### Work to complete
1 > Rewrite the paragraph of the review comment that begins "I agree with Reviewer 5rNy" in a shorter form that keeps its main facts.
2 > Write the next part of the review comment, picking up after its final sentence.

==== Text passage ====

Beyond this clarification, I find that the claims made in the paper are appropriately framed and well-supported by the evidence provided, even before the authors' rebuttal. Many of the points raised in the questions and weaknesses could be addressed directly by referring to the content already present in the paper. While I initially refrained from addressing these points to allow the authors to respond, I felt the presentation was sufficiently clear from the outset, and the rebuttal only strengthened this impression.

I agree with Reviewer 5rNy that the method relies heavily on prompt engineering, but this is both a standard practice and an unavoidable aspect of this type of research. Importantly, the benchmarks created through this process show strong agreement with human preferences, which, in my view, mitigates this concern.

I believe that the misunderstandings may come from a misreading or an incomplete interpretation of the paper’s focus, rather than from overstated claims by the authors. The distinction between data collection and curation, as well as the evidence supporting the pipeline's configurability, is well-documented in the text. I hope this perspective helps clarify the authors’ intent and highlights the contributions of this work.

==== Supplied entries ====

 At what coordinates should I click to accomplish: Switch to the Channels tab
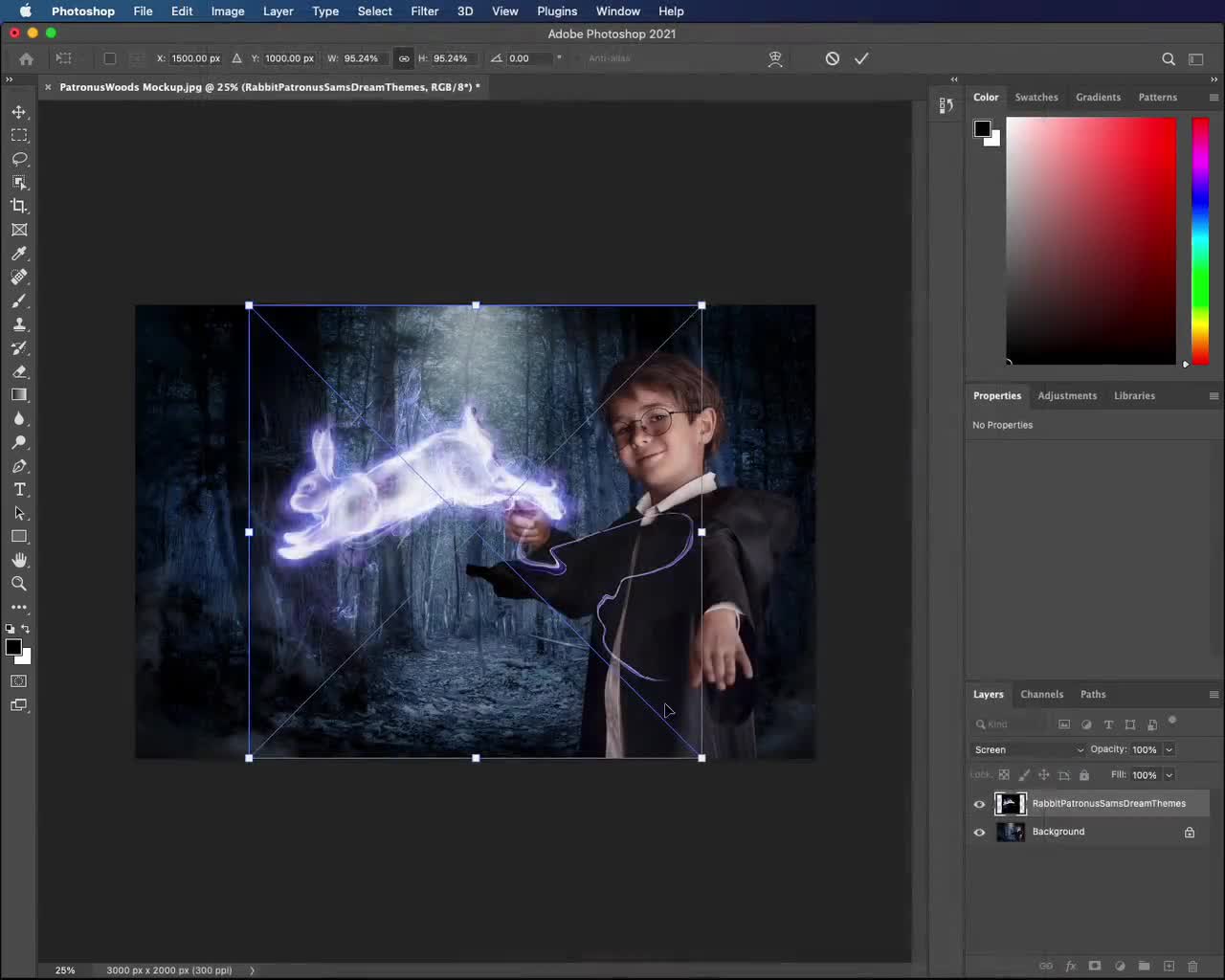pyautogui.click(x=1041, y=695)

====
==== Supplied entries ====

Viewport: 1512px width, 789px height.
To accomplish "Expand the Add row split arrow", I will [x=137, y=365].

====
==== Supplied entries ====

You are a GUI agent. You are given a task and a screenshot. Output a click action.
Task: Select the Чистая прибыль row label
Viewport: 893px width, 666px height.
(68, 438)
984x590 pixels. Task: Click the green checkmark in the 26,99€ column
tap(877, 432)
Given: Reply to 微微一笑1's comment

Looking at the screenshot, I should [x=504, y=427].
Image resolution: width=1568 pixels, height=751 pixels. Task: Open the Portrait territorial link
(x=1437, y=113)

====

### Answers to the exercise
1 > The method leans heavily on prompt engineering, as Reviewer 5rNy notes, but this is standard and unavoidable in this kind of research. The resulting benchmarks agree strongly with human preferences, which eases the concern.

2 >
Regarding the comment on the human annotation study and the need for a broader evaluation, could you clarify how this ties into the scope of the paper? From my perspective, this work is explicitly focused on curating datasets rather than collecting data. Additionally, I find the evidence for the pipeline’s configurability—such as its successful application to both Chatbot Arena and Wild-Chat-1M datasets—compelling. Using different LLMs for evaluating the prompt and scoring the models also seems relatively simple. Are there specific aspects that led you to question its configurability? I believe this clarification could help align our interpretations.

2024-11-20

Thanks for weighing in.

Is Data curation just chosing a few prompts from the wildchat dataset ? I am trying to triangulate the impact.

In terms of generalization and configurability - how would we adopt this approach to "curate" a benchmark for a 1) scientific agent or 2) answering questions about molecules/proteins and 3) for code-generation tasks ? These are just examples.

I am fairly gracious with my ratings and will stick to them irrespective given the contributions: As pointed in one of the review above ".... It is a well-executed and solid paper, though not necessarily groundbreaking"; I concur.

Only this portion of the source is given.